From the account of the move to a new land and of being thrown out of the aunt and uncles' house, reproduce word for word the part that opens with the words containing "Living in new" and closes with "was a challenge.".

### Text provided
------
Living in new land, where I could not speak nor advocate for myself felt like another living hell. Learning a new culture, language while still mourning the loss of my Mama was a challenge.
At age 16, I discovered I had a talent for soccer then decided to join. It was the only place I felt safe for the first time since age 12. I felt like I belonged. My aunt and uncles found out, and demanded I quit the soccer team. Stating “my responsibility is to become more of a lady and prepare for marriage”. Referring to range marriage. I was only allowed to go to school, come back home, cook, clean and do their laundry, nothing else. However, I am my father’s daughter.. stubborn. I knew the consequences of going against their order, but I simply could not stop myself. After years of pain, I had found something that made me feel like a human. They threw me out of their house at age 17 stating I was ungrateful and deserve everything coming my way. After they kicked me out, I didn’t have anywhere else to go. Although the last place I wanted to return to was their home, my options were limited. So, I tried to go back to them, but they refused to take me in.
------
### Dataset extract
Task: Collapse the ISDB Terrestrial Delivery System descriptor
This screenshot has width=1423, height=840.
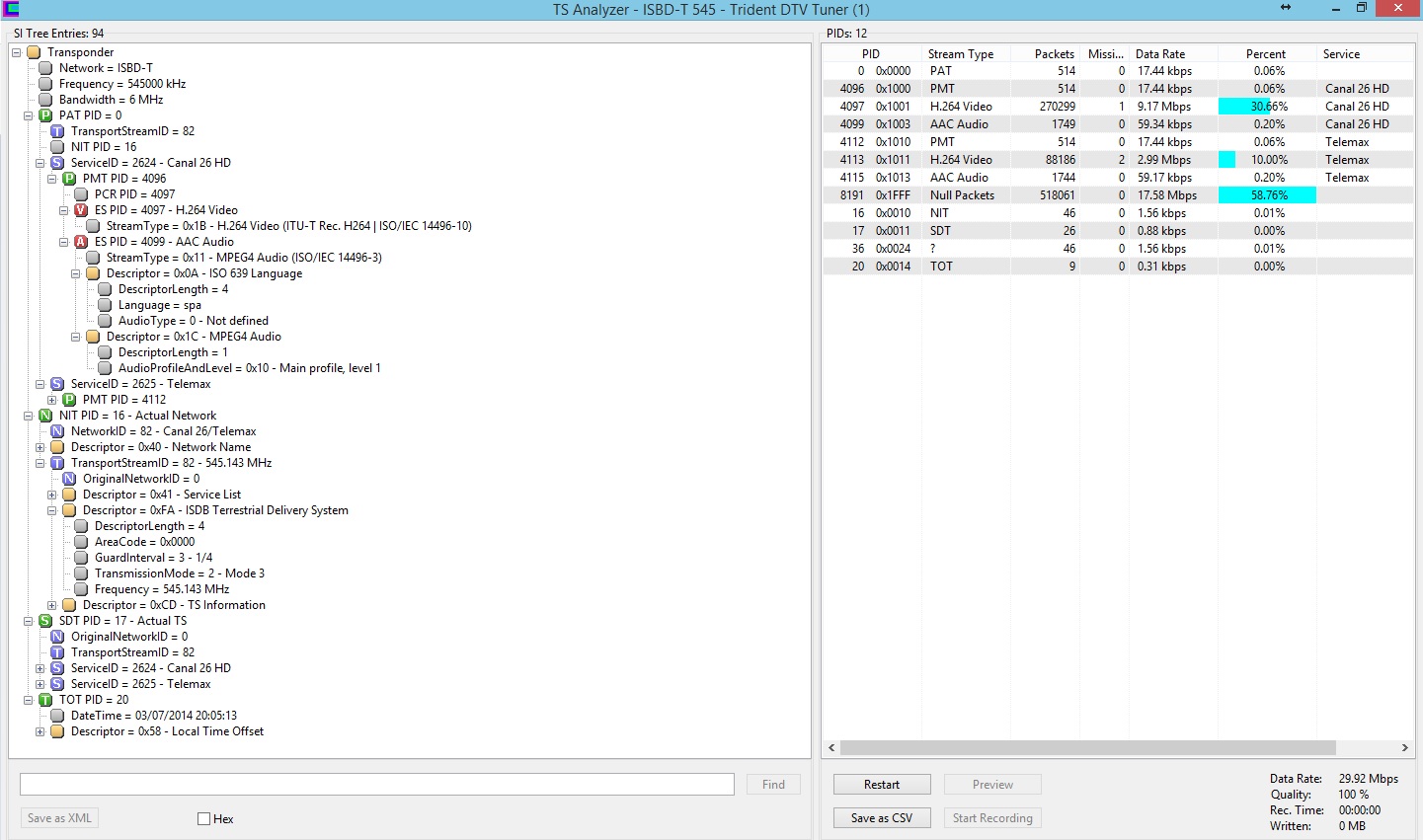Action: click(52, 510)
------
### Written answer
Living in new land, where I could not speak nor advocate for myself felt like another living hell. Learning a new culture, language while still mourning the loss of my Mama was a challenge.